I am running this code and I'd like to get only some columns back, not all columns of all tables that participated in the join.
df_final = df.join(df1,(df['sbr_brand']==df1['sbr_brand'])\
&(df['sbr_number']==df1['sbr_number'])\
&(df['calendar_date']==df1['calendar_date'])\
&(df['check_number']==df1['check_number']))\
.join(df2,(df['sbr_brand']==df2['brand'])\
&(df['sbr_number']==df2['store_number'])\
&(df['calendar_date']==df2['date_of_business'])\
&(df['check_number']==df2['check_number']),'inner')\
.select(df['modifier_gross_amount'],df1['check_line_number','item_barcode','dining_option','item_quantity','item_gross_amount','item_net_amount'],df2['brand_id'])
I have an error:
Invalid argument, not a string or column: DataFrame[check_line_number: bigint, item_barcode: string, dining_option: string, item_quantity: double, item_gross_amount: decimal(38,6), item_net_amount: decimal(38,6)] of type <class 'pyspark.sql.dataframe.DataFrame'>. For column literals, use 'lit', 'array', 'struct' or 'create_map' function.

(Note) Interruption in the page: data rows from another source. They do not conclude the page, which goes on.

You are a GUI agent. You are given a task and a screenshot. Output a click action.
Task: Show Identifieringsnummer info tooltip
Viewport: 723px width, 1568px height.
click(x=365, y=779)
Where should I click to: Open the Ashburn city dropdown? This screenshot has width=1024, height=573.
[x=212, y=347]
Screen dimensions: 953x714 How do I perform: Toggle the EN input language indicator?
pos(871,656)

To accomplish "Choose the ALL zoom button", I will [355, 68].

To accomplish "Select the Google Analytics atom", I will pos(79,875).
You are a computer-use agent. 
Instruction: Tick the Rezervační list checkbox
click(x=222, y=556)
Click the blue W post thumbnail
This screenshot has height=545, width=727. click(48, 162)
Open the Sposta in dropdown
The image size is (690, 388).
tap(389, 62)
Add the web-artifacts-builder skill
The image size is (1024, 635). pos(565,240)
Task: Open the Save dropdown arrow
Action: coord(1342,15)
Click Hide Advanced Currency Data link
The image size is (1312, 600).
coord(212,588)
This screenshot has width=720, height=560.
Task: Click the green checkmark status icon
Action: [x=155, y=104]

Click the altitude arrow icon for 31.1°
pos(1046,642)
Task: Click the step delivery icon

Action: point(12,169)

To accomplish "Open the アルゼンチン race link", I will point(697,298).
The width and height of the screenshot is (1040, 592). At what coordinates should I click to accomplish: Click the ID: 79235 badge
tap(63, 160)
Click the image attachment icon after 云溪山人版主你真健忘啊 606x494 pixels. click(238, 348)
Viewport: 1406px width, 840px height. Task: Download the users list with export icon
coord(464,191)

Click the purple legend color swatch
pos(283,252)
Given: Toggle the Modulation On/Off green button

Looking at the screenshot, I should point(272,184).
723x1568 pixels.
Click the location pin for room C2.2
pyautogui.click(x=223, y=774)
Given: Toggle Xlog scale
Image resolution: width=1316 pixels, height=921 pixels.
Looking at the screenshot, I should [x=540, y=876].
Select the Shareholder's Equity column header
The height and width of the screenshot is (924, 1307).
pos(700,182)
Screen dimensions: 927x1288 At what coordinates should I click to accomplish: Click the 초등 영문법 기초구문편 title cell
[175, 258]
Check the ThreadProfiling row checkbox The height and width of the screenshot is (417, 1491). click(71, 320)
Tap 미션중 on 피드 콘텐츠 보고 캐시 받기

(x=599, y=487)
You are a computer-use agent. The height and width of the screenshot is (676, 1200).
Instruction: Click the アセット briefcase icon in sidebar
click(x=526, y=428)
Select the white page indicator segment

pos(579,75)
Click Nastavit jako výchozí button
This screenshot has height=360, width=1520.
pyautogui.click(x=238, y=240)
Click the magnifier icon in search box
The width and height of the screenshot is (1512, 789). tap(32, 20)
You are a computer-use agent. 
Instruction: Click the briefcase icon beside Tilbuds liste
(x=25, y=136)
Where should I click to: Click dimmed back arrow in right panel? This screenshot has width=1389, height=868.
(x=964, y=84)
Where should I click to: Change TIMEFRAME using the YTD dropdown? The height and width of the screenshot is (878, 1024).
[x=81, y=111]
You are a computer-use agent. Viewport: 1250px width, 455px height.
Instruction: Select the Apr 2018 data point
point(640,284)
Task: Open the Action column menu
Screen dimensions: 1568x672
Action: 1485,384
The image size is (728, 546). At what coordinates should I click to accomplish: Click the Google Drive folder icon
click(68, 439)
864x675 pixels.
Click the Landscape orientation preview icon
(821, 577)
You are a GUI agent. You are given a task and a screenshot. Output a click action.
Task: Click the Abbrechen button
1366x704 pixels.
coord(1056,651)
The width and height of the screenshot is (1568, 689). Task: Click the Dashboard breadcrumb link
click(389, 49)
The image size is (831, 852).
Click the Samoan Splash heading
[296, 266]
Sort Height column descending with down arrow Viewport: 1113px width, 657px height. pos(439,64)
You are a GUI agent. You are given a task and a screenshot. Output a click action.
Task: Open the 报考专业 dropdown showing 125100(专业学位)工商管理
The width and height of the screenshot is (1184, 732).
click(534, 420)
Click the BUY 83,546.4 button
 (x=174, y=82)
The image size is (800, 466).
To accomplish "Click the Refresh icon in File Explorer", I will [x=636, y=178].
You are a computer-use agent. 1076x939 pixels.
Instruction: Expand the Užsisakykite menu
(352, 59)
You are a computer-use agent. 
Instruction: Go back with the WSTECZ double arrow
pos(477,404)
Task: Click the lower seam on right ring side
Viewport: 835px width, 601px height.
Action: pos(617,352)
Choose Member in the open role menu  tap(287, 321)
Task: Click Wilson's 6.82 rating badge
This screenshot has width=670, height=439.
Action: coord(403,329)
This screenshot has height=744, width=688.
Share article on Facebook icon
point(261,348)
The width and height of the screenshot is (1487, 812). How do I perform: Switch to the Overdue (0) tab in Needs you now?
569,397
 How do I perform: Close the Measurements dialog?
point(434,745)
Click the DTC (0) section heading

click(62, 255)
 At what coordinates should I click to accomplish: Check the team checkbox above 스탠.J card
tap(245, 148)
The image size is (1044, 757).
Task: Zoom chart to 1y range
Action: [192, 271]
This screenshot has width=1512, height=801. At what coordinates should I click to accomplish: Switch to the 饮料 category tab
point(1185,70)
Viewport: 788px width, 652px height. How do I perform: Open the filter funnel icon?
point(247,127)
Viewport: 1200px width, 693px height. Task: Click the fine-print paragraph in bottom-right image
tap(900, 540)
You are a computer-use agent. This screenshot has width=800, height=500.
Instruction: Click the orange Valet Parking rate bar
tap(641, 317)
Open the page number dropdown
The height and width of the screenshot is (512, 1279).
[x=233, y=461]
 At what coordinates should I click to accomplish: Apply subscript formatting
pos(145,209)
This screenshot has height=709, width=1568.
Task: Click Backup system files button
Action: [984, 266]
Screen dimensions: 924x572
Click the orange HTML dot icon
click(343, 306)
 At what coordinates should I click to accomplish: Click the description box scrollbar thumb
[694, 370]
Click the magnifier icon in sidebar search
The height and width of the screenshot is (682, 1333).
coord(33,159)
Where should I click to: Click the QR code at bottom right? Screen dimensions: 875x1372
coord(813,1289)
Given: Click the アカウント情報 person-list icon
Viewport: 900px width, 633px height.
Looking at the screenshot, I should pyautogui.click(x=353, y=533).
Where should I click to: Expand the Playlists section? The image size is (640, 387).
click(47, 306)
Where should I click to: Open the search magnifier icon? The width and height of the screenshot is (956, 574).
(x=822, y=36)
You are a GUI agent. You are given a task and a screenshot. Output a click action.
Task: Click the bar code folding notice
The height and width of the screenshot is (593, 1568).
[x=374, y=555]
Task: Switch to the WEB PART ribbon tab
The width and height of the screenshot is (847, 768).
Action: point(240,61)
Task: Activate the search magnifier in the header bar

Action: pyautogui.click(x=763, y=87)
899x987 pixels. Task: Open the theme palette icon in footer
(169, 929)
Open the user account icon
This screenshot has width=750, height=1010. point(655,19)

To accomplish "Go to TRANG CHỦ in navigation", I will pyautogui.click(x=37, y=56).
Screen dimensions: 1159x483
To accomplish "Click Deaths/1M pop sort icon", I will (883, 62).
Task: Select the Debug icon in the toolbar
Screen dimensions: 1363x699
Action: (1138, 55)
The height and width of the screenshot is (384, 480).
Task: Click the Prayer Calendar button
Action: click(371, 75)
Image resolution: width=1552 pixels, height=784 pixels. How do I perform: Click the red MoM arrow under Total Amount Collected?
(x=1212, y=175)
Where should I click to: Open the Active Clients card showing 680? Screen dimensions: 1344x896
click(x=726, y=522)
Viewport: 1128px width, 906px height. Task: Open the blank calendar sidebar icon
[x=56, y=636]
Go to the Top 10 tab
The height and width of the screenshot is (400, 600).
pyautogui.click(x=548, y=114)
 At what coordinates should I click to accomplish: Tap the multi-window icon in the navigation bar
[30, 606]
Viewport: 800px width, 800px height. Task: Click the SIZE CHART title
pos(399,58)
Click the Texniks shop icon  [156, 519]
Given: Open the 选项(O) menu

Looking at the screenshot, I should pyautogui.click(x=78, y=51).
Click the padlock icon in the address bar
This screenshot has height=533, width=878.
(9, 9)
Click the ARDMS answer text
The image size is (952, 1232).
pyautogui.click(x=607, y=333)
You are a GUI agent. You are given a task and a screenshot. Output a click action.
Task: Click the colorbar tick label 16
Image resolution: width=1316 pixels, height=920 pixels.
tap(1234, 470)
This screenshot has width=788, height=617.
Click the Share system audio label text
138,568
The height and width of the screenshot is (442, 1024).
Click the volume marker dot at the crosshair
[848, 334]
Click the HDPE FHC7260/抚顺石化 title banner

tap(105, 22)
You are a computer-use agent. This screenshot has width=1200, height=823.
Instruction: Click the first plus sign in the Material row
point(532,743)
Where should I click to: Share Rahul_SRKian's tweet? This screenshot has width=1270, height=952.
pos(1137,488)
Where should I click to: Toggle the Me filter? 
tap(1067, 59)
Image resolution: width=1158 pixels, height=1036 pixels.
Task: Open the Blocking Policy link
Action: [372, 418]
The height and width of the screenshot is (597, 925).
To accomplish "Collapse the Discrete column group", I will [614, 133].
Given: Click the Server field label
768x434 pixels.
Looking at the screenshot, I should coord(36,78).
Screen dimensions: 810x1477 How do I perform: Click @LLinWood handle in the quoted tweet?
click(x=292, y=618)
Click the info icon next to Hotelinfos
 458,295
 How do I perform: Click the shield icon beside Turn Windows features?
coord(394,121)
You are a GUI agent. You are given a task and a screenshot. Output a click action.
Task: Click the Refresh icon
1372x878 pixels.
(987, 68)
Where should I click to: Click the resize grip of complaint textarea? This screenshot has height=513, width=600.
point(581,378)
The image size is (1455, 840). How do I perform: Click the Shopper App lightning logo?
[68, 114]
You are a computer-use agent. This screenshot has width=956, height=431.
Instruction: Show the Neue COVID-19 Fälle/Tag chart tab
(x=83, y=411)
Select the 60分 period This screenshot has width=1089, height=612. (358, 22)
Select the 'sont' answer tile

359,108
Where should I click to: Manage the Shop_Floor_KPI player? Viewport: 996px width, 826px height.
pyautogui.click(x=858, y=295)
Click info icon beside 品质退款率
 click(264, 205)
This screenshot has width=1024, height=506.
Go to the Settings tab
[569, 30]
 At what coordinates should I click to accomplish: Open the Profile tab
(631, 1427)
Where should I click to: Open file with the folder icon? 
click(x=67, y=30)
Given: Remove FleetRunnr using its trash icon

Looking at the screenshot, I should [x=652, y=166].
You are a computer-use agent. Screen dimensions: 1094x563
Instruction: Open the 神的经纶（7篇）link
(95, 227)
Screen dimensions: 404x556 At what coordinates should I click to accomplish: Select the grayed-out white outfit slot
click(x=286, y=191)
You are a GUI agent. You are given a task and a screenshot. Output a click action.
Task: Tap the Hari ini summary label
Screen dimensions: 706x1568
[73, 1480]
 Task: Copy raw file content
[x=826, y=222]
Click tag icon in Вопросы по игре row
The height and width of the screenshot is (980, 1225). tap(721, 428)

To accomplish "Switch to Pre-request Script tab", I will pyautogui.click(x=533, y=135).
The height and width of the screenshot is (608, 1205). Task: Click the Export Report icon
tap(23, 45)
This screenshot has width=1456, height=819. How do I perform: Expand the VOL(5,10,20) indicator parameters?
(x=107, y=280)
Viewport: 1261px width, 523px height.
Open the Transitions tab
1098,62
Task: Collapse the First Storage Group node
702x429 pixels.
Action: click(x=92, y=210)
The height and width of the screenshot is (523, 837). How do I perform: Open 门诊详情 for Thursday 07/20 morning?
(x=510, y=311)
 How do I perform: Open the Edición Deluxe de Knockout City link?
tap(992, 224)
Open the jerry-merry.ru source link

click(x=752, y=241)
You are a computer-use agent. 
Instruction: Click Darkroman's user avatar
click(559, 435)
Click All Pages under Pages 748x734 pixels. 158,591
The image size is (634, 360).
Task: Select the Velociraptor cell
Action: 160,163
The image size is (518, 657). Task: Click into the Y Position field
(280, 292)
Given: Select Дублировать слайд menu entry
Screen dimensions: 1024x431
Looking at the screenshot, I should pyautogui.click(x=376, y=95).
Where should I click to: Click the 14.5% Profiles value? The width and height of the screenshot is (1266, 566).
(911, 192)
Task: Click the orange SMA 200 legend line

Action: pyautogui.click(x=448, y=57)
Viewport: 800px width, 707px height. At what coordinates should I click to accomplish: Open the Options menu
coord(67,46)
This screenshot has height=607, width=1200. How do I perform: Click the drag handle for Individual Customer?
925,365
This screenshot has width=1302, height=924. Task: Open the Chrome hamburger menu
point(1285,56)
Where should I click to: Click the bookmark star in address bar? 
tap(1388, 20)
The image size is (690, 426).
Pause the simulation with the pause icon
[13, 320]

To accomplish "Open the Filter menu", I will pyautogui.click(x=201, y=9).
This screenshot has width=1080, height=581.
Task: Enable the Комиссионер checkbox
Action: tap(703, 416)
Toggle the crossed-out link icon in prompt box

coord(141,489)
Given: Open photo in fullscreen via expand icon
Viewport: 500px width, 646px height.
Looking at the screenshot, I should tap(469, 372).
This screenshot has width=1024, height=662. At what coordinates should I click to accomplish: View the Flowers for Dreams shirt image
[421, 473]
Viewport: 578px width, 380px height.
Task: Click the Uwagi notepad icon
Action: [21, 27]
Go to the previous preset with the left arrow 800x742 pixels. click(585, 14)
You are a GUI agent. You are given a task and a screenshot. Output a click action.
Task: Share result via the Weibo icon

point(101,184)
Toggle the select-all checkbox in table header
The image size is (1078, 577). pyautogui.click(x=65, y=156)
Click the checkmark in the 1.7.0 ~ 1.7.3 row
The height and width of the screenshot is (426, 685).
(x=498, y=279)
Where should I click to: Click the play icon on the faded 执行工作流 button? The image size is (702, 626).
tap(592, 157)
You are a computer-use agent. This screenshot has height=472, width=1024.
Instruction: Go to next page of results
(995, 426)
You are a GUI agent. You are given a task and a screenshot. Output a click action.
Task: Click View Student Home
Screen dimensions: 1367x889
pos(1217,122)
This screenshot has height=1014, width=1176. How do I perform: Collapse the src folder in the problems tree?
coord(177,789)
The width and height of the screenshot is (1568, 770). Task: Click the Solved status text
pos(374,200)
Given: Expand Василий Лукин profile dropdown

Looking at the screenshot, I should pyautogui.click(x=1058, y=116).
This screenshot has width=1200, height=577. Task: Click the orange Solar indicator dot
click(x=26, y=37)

I removed the select statement from the bottom and the code ran perfectly. I then ran the command below and it showed me all columns of all 3 dataframes.
display(df_final)
I also ran a separate command to see if it makes a difference:
df_final2 = df_final.select(df['modifier_gross_amount'],df1['check_line_number','item_barcode','dining_option','item_quantity','item_gross_amount','item_net_amount'],df2['brand_id'])
But I was given the same error. Not sure how to fix this. Please advise.